28 In the same way husbands should love their wives as their own bodies. He who loves his wife loves himself.
29 For no one ever hated his own flesh, but nourishes and cherishes it, just as Christ does the church,
30 because we are members of his body.
31 “Therefore a man shall leave his father and mother and hold fast to his wife, and the two shall become one flesh.”
I have always tried to apply this verse when dealing with women, and even when mentoring men. In my relationships, I try to listen to the woman’s story and then try to think of where she is trying to get to in her life as a Christian. To help her along, I try to engineer activities that will allow her to grow in strength and confidence by achieving better and better things. There is no shortcut to confidence based on mere words, you have to help her do hard things so she has the experiences of feeling scared, failing, practicing more, then finally succeeding. Although a woman might think that it’s fine to study English for a year, then drop out and sit around the house drinking beer and watching TV, a good man will not think that’s acceptable. If a man loves a woman, then he wants to build her up into something nice for God. And in truth, that will be more fulfilling for her in the long run, although it might conflict with her feelings in the short run.
C.S. Lewis makes the same point in “The Problem of Pain”:
Finally we come to an analogy full of danger, and of much more limited application, which happens, nevertheless, to be the most useful for our special purpose at the moment—I mean, the analogy between God’s love for man and a man’s love for a woman. It is freely used in Scripture. Israel is a false wife, but her heavenly Husband cannot forget the happier days; ‘I remember thee, the kindness of thy youth, the love of thy espousals, when thou wentest after Me in the wilderness.’ 6 Israel is the pauper bride, the waif whom her Lover found abandoned by the wayside, and clothed and adorned and made lovely and yet she betrayed Him .7 ‘Adulteresses’ St James calls us, because we turn aside to the ‘friendship of the world’, while God ‘jealously longs for the spirit He has implanted in us’.8 The Church is the Lord’s bride whom He so loves that in her no spot or wrinkle is endurable? For the truth which this analogy serves to emphasize is that Love, in its own nature, demands the perfecting of the beloved; that the mere ‘kindness’ which tolerates anything except suffering in its object is, in that respect, at the opposite pole from Love. When we fall in love with a woman, do we cease to care whether she is clean or dirty, fair or foul? Do we not rather then first begin to care? Does any woman regard it as a sign of love in a man that he neither knows nor cares how she is looking? Love may, indeed, love the beloved when her beauty is lost: but not because it is lost. Love may forgive all infirmities and love still in spite of them: but Love cannot cease to will their removal. Love is more sensitive than hatred itself to every blemish in the beloved; his ‘feeling is more soft and sensible than are the tender horns of cockled snails’. Of all powers he forgives most, but he condones least: he is pleased with little, but demands all.
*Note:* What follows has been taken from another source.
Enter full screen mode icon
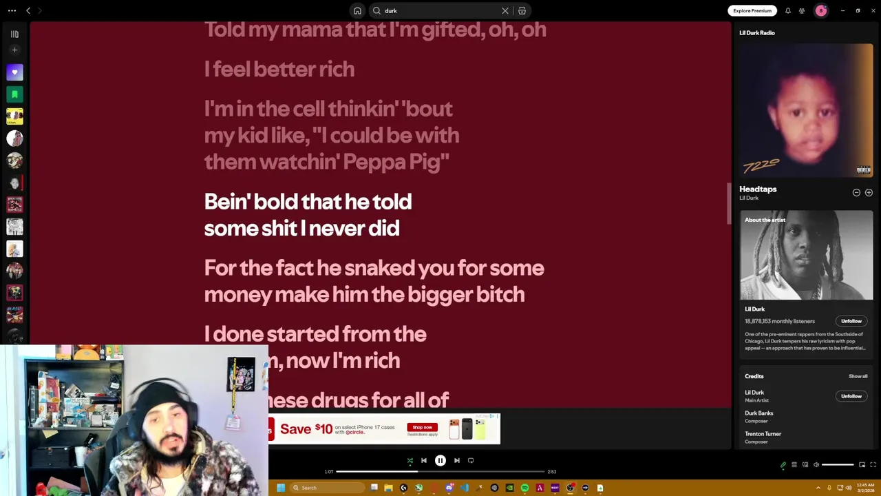The height and width of the screenshot is (496, 881). pos(873,465)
[…]We are, not metaphorically but in very truth, a Divine work of art, something that God is making, and therefore something with which He will not be satisfied until it has a certain character. Here again we come up against what I have called the “intolerable compliment.” Over a sketch made idly to amuse a child, an artist may not take much trouble: he may be content to let it go even though it is not exactly as he meant it to be. But over the great picture of his life—the work which he loves, though in a different fashion, as intensely as a man loves a woman or a mother a child—he will take endless trouble—and would doubtless, thereby give endless trouble to the picture if it were sentient. One can imagine a sentient picture, after being rubbed and scraped and re-commenced for the tenth time, wishing that it were only a thumb-nail sketch whose making was over in a minute. In the same way, it is natural for us to wish that God had designed for us a less glorious and less arduous destiny; but then we are wishing not for more love but for less.”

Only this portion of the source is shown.